|
Negeri Kaya Barang, Miskin Meja Dagang Andy Noorsaman Sommeng : Guru Besar FTUI. |
ORBIT INDONESIA, 15 Juni 2026
|
Indonesia ini negeri yang
ajaib. Batubara digali dari Kalimantan, sawit diperas dari Sumatra, nikel
dicungkil dari Sulawesi, migas disedot dari perut bumi Nusantara. Tetapi
ketika harga ditentukan, kontrak disusun, invoice diketik, asuransi dipasang,
dan margin dihitung, sering kali Singapura yang duduk rapi di meja kasir. Ini bukan semata-mata
karena Singapura licik. Itu kesimpulan yang terlalu malas. Masalahnya lebih
getir; Indonesia kuat sebagai produsen, tetapi lemah sebagai pedagang. Kita
jago mengeluarkan barang dari tanah, tetapi belum jago menguasai transaksi di
atas meja. Mentalitas FOB Terlalu lama kita merasa
tugas selesai ketika barang naik kapal. Asal batubara keluar, CPO terkirim,
LNG berlayar, nikel diekspor, seolah-olah negara sudah menang. Padahal dalam
perdagangan modern, nilai tambah tidak hanya berada pada barang, tetapi pada
data harga, pembiayaan, shipping, insurance, hedging, kontrak, dan jaringan
pembeli. Di situlah Singapura
unggul.

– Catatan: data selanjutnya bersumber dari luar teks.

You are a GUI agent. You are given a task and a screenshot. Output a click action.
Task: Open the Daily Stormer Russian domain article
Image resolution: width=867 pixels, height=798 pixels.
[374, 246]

Ia tidak punya tambang sebesar Indonesia, tetapi punya bank, trader,
lawyer, storage, pelabuhan, asuransi, dan disiplin administrasi. Kita punya
komoditas. Mereka punya kalkulator. Dalam pasar global, yang sering menang
bukan yang paling banyak keringatnya, tetapi yang paling rapi notanya. Offshore Trading:
Efisiensi atau Lorong Gelap Trading offshore tidak
otomatis haram. Dalam perdagangan internasional, hub seperti Singapura memang
berguna; cepat, dipercaya, likuid, dan efisien. Tetapi persoalan muncul
ketika offshore trading menjadi lorong gelap bagi transfer pricing,
under-invoicing, mark-up, mark-down, nominee buyer, dan margin yang menguap
entah ke mana. Barangnya nasional,
jalannya rusak ditanggung daerah, lingkungannya dipikul rakyat, tetapi
selisih dagangnya tidur nyenyak di rekening luar negeri. Negara mendapat
royalti dan pajak seadanya, sementara rente komersial berlibur tanpa paspor
merah putih. Kaya SDA, Miskin Price
Discovery. Kelemahan utama Indonesia
bukan hanya ekspor bahan mentah, tetapi lemahnya penguasaan harga. Siapa
pembeli akhirnya? Siapa beneficial owner-nya? Harga yang dipakai harga pasar
atau harga saudara sepupu? Diskonnya wajar atau diskon kekeluargaan? Negara sering tahu berapa
ton barang keluar, tetapi tidak selalu tahu berapa margin akhir yang
ditangkap di luar. Kita tahu pelabuhan muat, tetapi kabur melihat rantai
transaksi. Akhirnya negara seperti sopir truk emas; mengantar barang mahal,
tetapi hanya dibayar ongkos parkir. Banyak Stempel, Sedikit
Intelijen Pasar. Indonesia bukan kurang
aturan. Justru kadang kelebihan aturan. Ada izin, rekomendasi, verifikasi,
laporan, paraf, tanda tangan, dan rapat koordinasi yang panjangnya bisa
menyaingi pipa gas lintas pulau. Tetapi banyak aturan belum tentu berarti
tata niaga yang cerdas. Tata niaga yang kuat
perlu data real-time, audit beneficial ownership, benchmark harga, integrasi
Bea Cukai–Pajak–BI–OJK–ESDM–Perdagangan, dan sistem peringatan dini. Kalau
harga global naik tetapi penerimaan negara datar, alarm harus bunyi. Kalau
volume ekspor besar tetapi devisa tidak pulang, alarm harus meraung. Negara
tidak boleh hanya menjadi tukang stempel. Negara harus menjadi analis pasar. Singapura Itu Cermin. Menyalahkan Singapura
memang enak. Retorikanya gampang, tepuk tangannya meriah. Tetapi yang lebih
jujur: Singapura adalah cermin dari kelemahan rumah dagang kita sendiri. Ia
besar karena kita lama membiarkan fungsi trading strategis tumbuh di luar
rumah. Singapura tidak datang
membawa cangkul. Ia datang membawa spreadsheet, kontrak, bank, arbitrase, dan
jaringan global. Dalam komoditas, spreadsheet yang disiplin kadang lebih
berkuasa daripada ekskavator yang gagah. Negara Masuk, Tapi Jangan
Jadi Rente Baru. Upaya menarik devisa
hasil ekspor, membangun platform ekspor strategis, dan memperkuat peran
negara adalah langkah yang masuk akal. Tetapi negara harus hati-hati. Jangan
sampai membenahi trader gelap berubah menjadi melahirkan birokrasi gelap.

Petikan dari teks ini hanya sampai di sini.